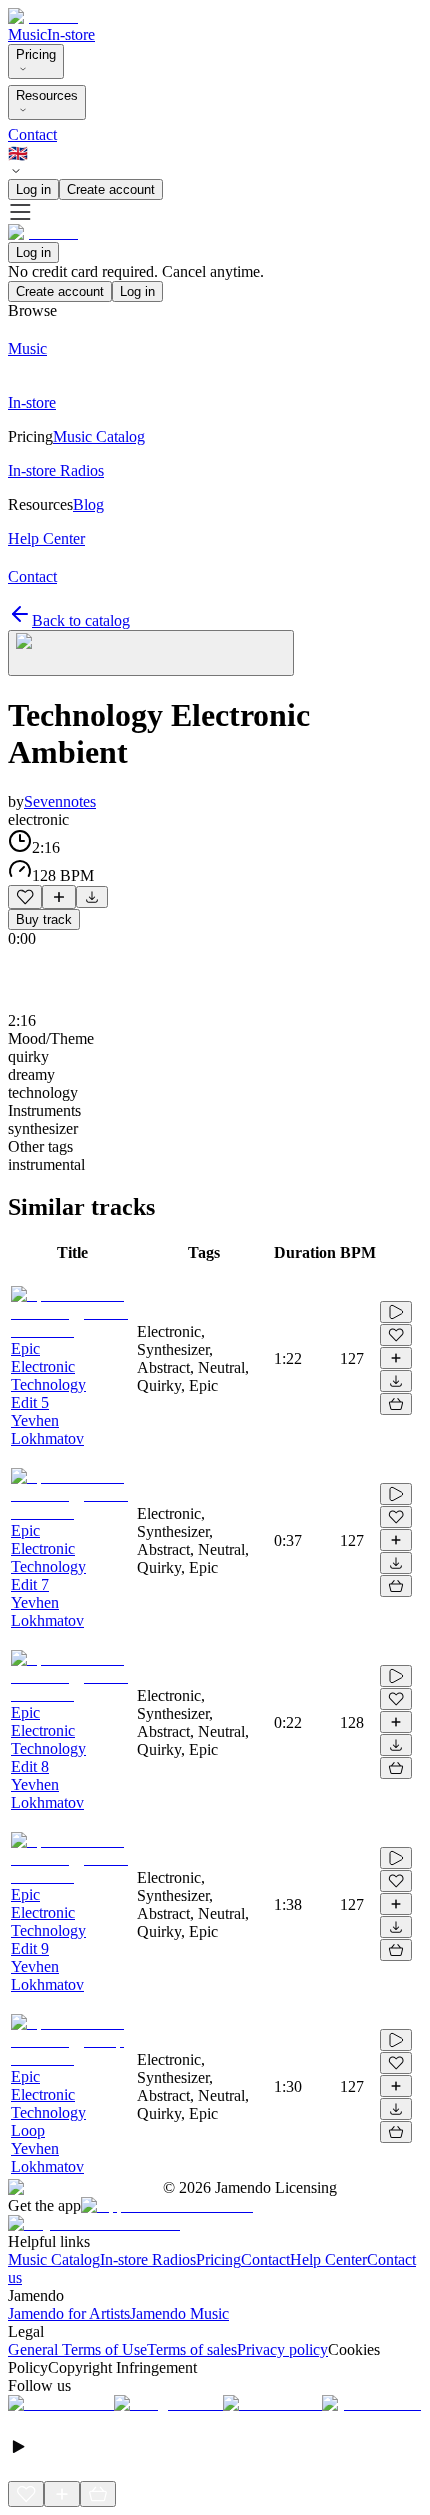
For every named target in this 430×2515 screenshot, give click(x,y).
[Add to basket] (396, 1404)
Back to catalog (81, 620)
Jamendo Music (179, 2313)
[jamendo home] (43, 16)
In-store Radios (148, 2259)
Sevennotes (60, 801)
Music (27, 34)
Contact (32, 134)
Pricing (36, 54)
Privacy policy (282, 2349)
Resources (47, 95)
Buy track (44, 919)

What this task involves> Take the line with "[jamendo home] (43, 16)" and every line after it in the data, and please reproduce them exactly, leaving out all other lines.

Expected answer>
[jamendo home] (43, 16)
In-store Radios (148, 2259)
Sevennotes (60, 801)
Music (27, 34)
Contact (32, 134)
Pricing (36, 54)
Privacy policy (282, 2349)
Resources (47, 95)
Buy track (44, 919)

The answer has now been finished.